When I was younger, a friend decreed, to my surprise, that I collected elephants. Lo and behold, after a few birthday parties, I had amassed a respectable number of elephants and elephant accouterments. I even learned elephant lure. Did you know elephants with their trunks pointed up are good luck? Unfortunately, I already had a number of downward-pointing-trunk elephants in my collection by the time this helpful tidbit came my way.
The other day when I was going through boxes stashed in my parents’ attic (I can practically hear my sister shouting her approval as she reads that sentence), I stumbled on remnants of my collection. There, nestled between books, letters, a surplus of decorative fans (I assume gifts from my grandmother), were an elephant pin, a rubber stamp, and, carefully wrapped in pink tissue, a delicate glass figurine, trunk pointed up.
Now later in life, I find that, just like my elephant collection, I have become an unintentional collector of dog food.
When Pettigrew was younger, we conducted taste tests to determine his preferences. We would line identical containers of dog food on the floor and then watch to see which ones Pettigrew preferred.
He would first walk the line, sniffing each bowl before returning on his second pass to eat the ones he liked. We assumed he went with his favorite first and proceeded in decreasing preference. (We never considered whether he was, perhaps, saving the best for last.) We’d record the order in which he ate, check the numbers on the bottoms of the containers and consult our key–please, only a double-blind study would do–and then purchase his favorite. We kept the leftovers for treats, or to mix with his regular food to add variety.
Even with this careful plan, Pettigrew rarely ate his food in one go. Typically, he’d graze throughout the day, only finishing his bowl moments before dinner, as he knew he would get no more until he finished his breakfast. Other times, he would fast for a day or two, and then, like a snake, play catch up, ravenously eating everything offered.

# [Data to process]
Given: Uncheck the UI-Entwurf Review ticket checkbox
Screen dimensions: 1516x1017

* * *

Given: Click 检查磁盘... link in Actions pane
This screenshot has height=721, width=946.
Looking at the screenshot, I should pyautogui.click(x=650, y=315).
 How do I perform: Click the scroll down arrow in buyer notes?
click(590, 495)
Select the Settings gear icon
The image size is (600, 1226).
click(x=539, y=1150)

...

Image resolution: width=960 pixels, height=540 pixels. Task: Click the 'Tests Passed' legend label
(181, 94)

# [Challenge 1]
In the passage about the elephant collection, what was found wrapped in pink tissue in the attic?
# [Challenge 2]
Output the rows as a numbered list, beginning with the line that contains "Given: Uncheck the" and continuing through the line that contains "Screen dimensions: 1516x1017", and skip any blank lines.
The passage and the rows are unrelated to each other.

# [Worked answer 1]
A delicate glass elephant figurine with its trunk pointed up.

# [Worked answer 2]
1. Given: Uncheck the UI-Entwurf Review ticket checkbox
2. Screen dimensions: 1516x1017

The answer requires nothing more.